▸ YOUR ASSIGNMENT:
Wherever the line that contains "Where should I" falls, repeat it and the lines after it exactly until the records end, without any pictures.

Segment Start: EXERCISE INPUTS

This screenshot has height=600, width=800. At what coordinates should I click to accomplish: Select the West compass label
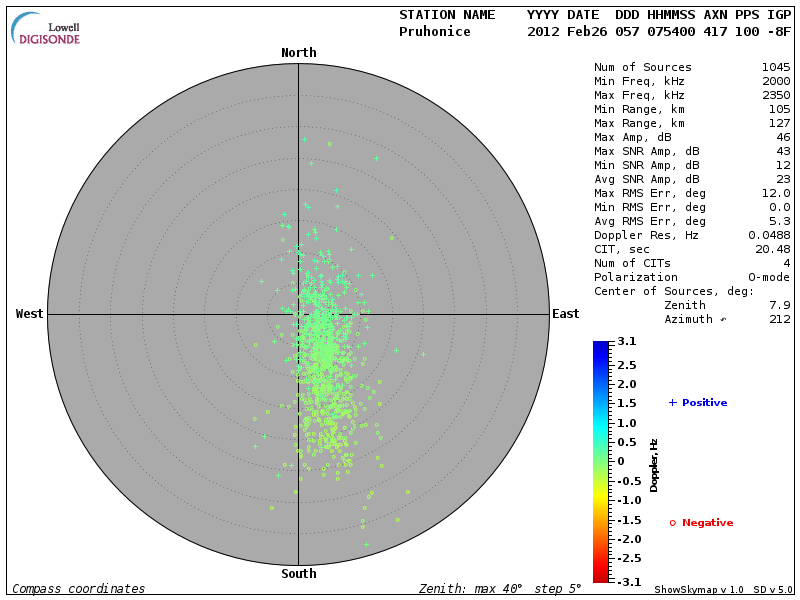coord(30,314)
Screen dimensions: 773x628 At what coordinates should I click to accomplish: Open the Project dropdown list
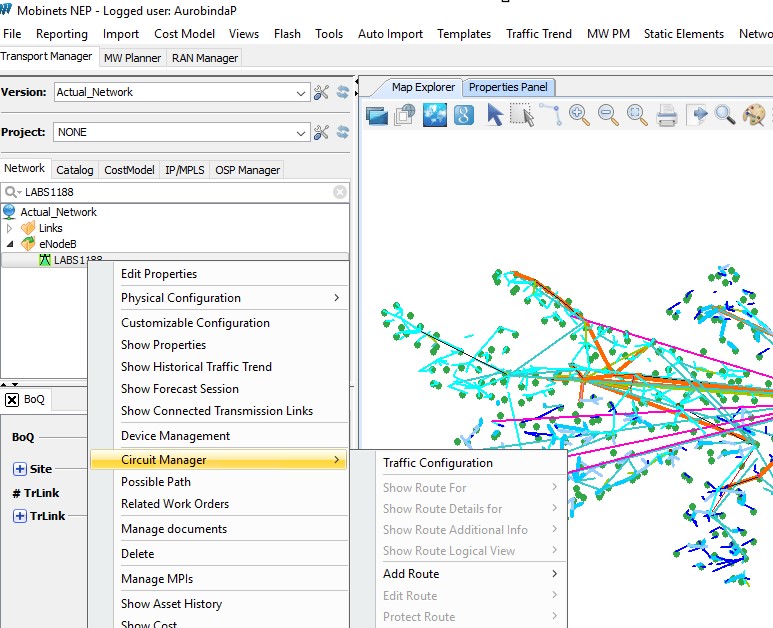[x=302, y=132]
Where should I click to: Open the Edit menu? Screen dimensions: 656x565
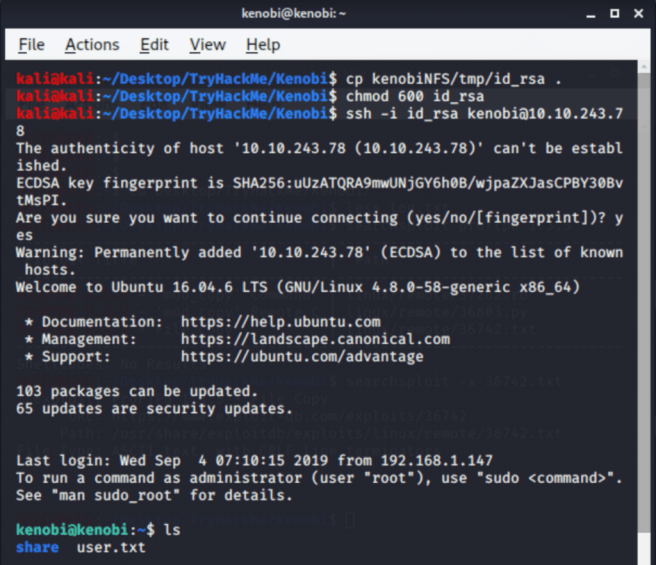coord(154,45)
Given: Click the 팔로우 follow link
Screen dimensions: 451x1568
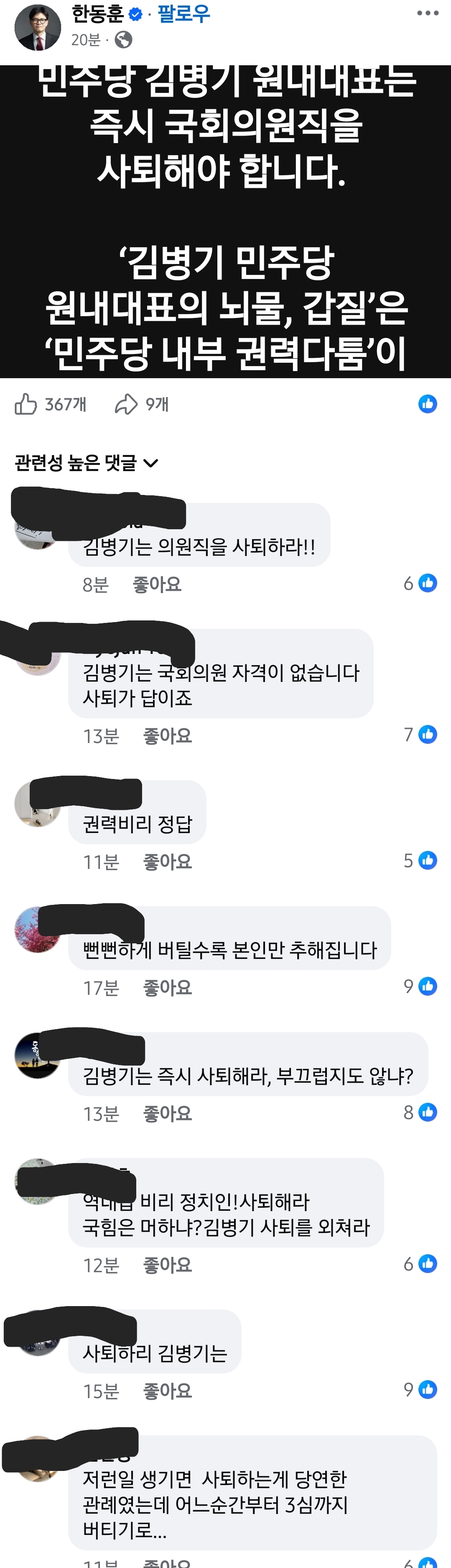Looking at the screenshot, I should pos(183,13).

Segment End: EXERCISE INPUTS

▸ RESPONSE FOR THIS EXERCISE:
Where should I click to: Open the Edit menu? Screen dimensions: 656x565
coord(154,45)
Given: Click the 팔로우 follow link
Screen dimensions: 451x1568
Looking at the screenshot, I should pos(183,13).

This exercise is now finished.